Background: Mosquitoes are responsible for transmission of viruses, including dengue, West Nile and chikungunya viruses. Female mosquitoes are infected when they blood-feed on vertebrates, a required step for oogenesis. During this process, mosquitoes encounter high iron loads. Since iron is an essential nutrient for most organisms, including pathogens, one of the defense mechanisms for the host includes sequestration of iron away from the invading pathogen. Here, we determine whether iron availability affects viral replication in mosquitoes.
Methods: To elucidate effect of iron availability on mosquito cells during infection, Culex cells were treated with either ferric ammonium citrate (FAC) or the iron chelator, deferoxamine (DFX). Real time RT-PCR was performed using ferritin (heavy chain) and NRAMP as a measure of iron homeostasis in cells. To determine iron requirement for viral replication, Culex cells were knocked down for NRAMP using dsRNA. Finally, the results were validated in Culex mosquito-infection model, by treating infected mosquitoes with DFX to reduce iron levels.
Results: Our results show that infection of Culex cells led to induction in levels of ferritin (heavy chain) and NRAMP mRNAs in time-dependent manner. Results also showed that treatment of cells with FAC, reduced expression of NRAMP (iron transporter) and increase levels of ferritin (heavy chain). Interestingly, increasing iron levels increased viral titers; while reducing intracellular iron levels, either by NRAMP knock-down or using DFX, reduced viral titers. The results from Culex mosquito infection showed that mosquitoes treated with DFX had reduced viral titers compared with untreated controls in midgut as well as carcass 8 days pi. Saliva from mosquitoes treated with DFX also showed reduced viral titers compared with untreated controls, indicating low viral transmission capacity.

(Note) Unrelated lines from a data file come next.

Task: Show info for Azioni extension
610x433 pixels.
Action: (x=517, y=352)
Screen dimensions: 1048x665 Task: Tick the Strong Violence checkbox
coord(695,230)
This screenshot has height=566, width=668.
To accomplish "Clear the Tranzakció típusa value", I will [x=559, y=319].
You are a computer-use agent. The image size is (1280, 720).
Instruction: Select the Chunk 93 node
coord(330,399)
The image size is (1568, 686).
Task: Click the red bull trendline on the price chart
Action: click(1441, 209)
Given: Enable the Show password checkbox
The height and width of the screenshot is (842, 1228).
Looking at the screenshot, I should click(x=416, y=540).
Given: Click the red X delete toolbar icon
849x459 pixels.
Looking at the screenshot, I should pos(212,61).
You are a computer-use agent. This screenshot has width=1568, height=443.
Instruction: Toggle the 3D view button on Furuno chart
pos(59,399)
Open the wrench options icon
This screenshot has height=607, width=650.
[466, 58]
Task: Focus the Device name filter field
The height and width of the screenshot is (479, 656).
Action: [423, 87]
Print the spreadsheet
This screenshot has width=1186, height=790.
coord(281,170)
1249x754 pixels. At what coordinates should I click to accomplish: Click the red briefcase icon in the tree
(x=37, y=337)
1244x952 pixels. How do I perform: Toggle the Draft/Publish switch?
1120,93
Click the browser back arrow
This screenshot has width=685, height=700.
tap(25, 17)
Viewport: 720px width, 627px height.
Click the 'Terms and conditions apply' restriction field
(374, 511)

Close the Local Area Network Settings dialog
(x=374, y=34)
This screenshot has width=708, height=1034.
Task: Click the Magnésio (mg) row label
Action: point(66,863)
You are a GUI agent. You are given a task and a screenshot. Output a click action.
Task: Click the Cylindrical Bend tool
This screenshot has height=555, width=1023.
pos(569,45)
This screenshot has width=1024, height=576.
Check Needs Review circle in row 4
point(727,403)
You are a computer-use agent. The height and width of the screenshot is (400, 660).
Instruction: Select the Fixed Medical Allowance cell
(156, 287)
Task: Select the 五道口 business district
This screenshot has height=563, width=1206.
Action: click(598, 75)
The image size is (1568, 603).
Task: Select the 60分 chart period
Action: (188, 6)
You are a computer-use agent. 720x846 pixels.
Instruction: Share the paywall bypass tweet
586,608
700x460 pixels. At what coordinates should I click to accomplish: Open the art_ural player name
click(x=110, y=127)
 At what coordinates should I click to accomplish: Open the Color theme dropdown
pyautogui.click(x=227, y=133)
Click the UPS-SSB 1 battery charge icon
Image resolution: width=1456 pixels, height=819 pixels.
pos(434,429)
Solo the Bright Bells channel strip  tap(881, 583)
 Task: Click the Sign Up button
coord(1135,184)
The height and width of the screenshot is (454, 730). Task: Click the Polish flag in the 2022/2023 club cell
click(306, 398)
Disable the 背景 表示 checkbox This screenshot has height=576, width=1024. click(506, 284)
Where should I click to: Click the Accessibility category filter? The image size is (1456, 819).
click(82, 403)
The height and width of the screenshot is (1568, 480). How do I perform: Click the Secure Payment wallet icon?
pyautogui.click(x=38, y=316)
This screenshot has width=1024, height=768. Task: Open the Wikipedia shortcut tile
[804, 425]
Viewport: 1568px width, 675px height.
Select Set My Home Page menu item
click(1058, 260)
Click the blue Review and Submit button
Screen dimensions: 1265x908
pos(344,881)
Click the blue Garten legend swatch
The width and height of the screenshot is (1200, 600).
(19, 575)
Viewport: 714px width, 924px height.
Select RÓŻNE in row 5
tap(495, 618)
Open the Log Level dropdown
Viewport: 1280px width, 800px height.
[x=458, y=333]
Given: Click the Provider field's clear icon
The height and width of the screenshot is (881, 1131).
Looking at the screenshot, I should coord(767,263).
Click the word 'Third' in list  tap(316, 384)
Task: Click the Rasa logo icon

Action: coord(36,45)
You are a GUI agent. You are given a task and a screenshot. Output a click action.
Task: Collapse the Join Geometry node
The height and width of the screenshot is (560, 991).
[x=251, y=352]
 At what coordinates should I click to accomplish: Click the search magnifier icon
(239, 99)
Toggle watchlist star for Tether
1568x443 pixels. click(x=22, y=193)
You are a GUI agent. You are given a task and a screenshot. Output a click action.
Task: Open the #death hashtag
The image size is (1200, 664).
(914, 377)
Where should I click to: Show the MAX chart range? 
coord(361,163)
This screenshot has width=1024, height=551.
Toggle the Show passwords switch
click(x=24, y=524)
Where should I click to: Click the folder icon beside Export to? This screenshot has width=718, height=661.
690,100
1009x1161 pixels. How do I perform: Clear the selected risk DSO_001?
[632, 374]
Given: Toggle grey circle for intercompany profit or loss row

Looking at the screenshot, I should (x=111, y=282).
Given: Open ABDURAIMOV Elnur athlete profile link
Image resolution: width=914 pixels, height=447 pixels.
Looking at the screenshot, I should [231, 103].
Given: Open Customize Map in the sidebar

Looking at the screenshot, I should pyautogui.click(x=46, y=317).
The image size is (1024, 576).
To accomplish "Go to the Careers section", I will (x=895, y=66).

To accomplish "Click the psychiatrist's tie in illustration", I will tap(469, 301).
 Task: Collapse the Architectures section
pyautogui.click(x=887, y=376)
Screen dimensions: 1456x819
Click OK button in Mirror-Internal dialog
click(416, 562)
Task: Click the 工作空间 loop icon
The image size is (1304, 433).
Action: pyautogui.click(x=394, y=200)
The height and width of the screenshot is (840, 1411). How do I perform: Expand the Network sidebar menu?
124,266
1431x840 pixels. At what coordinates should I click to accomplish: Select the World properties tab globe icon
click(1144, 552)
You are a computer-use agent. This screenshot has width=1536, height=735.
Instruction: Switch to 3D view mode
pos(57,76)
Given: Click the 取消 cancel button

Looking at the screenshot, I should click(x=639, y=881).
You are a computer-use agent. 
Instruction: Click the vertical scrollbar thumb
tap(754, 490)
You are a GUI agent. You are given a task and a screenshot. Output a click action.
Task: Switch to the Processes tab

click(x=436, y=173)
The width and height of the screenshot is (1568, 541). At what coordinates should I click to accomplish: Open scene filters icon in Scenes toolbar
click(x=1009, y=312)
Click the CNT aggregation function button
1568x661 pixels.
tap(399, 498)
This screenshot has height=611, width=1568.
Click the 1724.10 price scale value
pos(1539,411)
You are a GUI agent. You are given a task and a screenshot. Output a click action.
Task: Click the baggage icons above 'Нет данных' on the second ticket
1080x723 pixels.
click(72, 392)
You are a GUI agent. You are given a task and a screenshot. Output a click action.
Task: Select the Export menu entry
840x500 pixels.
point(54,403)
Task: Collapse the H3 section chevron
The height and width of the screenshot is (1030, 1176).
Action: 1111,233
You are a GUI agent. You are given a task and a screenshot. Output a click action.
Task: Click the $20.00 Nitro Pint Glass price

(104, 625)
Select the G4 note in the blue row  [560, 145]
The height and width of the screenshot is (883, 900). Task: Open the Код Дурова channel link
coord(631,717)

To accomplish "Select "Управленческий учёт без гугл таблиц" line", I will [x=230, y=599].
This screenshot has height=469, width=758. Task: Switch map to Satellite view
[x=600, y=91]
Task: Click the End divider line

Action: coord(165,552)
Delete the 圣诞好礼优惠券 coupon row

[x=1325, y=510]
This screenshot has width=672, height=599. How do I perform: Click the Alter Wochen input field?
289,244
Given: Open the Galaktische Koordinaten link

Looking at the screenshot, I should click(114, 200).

Conclusions: Our results indicate that iron is required for viral replication in mosquito cells. Mosquitoes respond to viral infection, by inducing expression of heavy chain ferritin, which sequesters available iron, reducing its availability to virus infected cells. The data indicates that heavy chain ferritin may be part of an immune mechanism of mosquitoes in response to viral infections.
Keywords: Deferoxamine; Ferritin; Iron; Mosquito; NRAMP; West Nile virus.